We could never cover every single thing that could go wrong; you will have to rely on your imagination and good judgment. But to get you started, here are some basic guidelines to follow to mitigate the risks of exercise:
- Consult a sports doctor when taking on a new student, dealing with injuries, or whenever you are in doubt.
- Train where there are no concerns for property damage or injury to anyone, including yourself. A KB will surely destroy a hardwood floor and you wouldn’t train on a slippery slope, next to a sharp rock, or with a comrade in the line of fire of your swings… would you? The answer is no.
- Practice all safety measures at all times. Remember the elite skydivers and rock climbers; complacency will hurt you sooner than later. This rule applies to all kettlebells, even the lightest, to develop a habit. Because “practice makes permanent” and “under stress we revert to training.”
- Never contest for space with a KB! You will lose. Evade it and don’t be where it wants to go. Guide a falling KB if necessary but never fight it.
- Don’t try to recover a questionable rep! When in doubt, drop the KB! This goes back to contesting for space and trying to win. In both cases you will lose. “Quick feet are happy feet” is a part of the same rule. If you drop a KB on your foot, you have failed to properly evade and you have contested for space. Naturally, you will be able to tell your friends what it feels like to lose that contest as they sign your cast.
- Don’t shift your weight to your toes when your torso is folded forward.
- Protect your spine with a ‘virtual belt’ of intra-abdominal pressure (IAP) and gluteal tension.

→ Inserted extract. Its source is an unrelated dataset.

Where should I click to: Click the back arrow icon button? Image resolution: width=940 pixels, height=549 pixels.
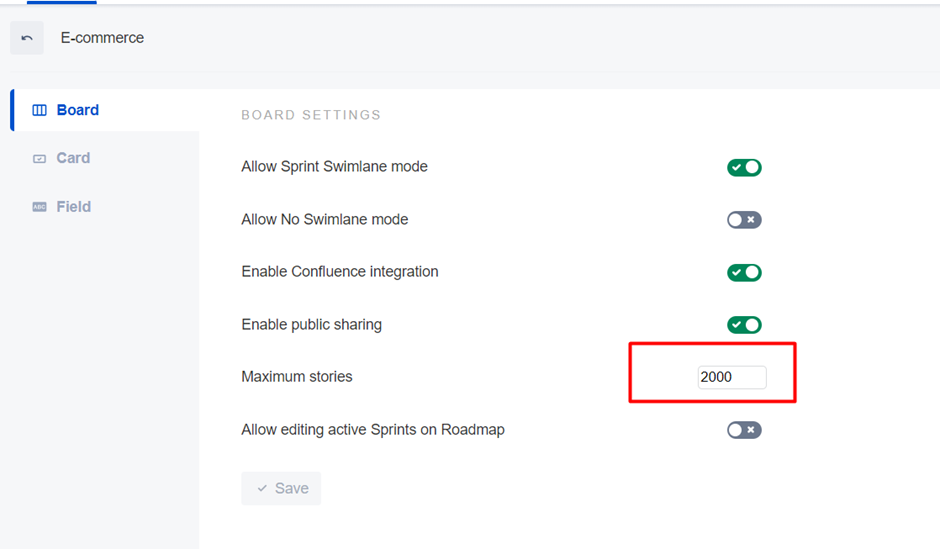pos(27,38)
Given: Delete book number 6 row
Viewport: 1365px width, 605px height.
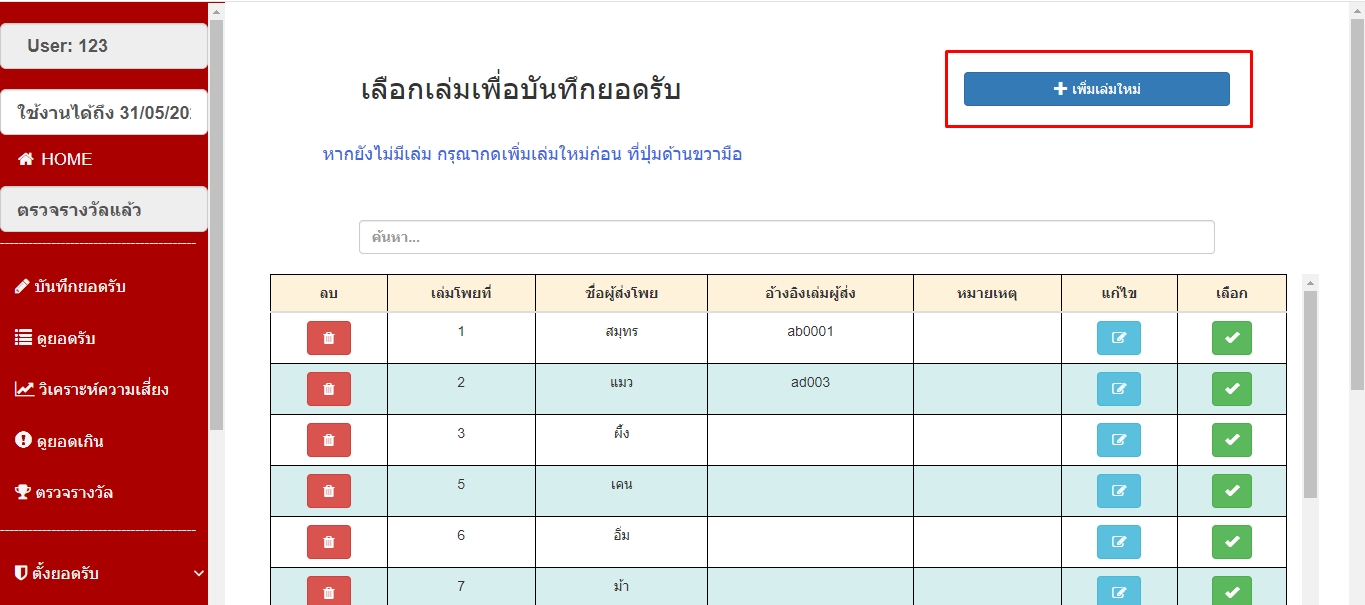Looking at the screenshot, I should tap(328, 542).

- Always be aware of the changing joint center of gravity of [you + KB]. This awareness will tell you when you need to abort a lift when your balance is altered beyond recovery. Better yet, this awareness will enable you to anticipate a loss of control and deal with the problem before it developed. Think like a boxer who has been around.
- Rest the handle of the KB on the heel of your palm and never hyperextend your wrist.
- Absorb KB impact as you would absorb a punch: brace and roll with it, let some air get knocked out of you.
- Catch the KB softly on your forearm in cleans and snatches; proper timing and not pulling too high are the keys.
- Work within your current flexibility limits.
- Maintain total body tension without weak links on all ‘grind’ lifts. Exercise ‘relaxed tension’ in quick lifts. Remember that the weak points in your structure are the joints. They must all be shored up and secured to accept the load safely.
- Keep your arms loose in all dynamic drills. The arms are simply guiding the weight, not muscling it into position.
- Build up the training load gradually using common sense and listen to your body. Instruction cannot cover all contingencies and there is no substitute for good judgment.
Power and health to you, RKCs!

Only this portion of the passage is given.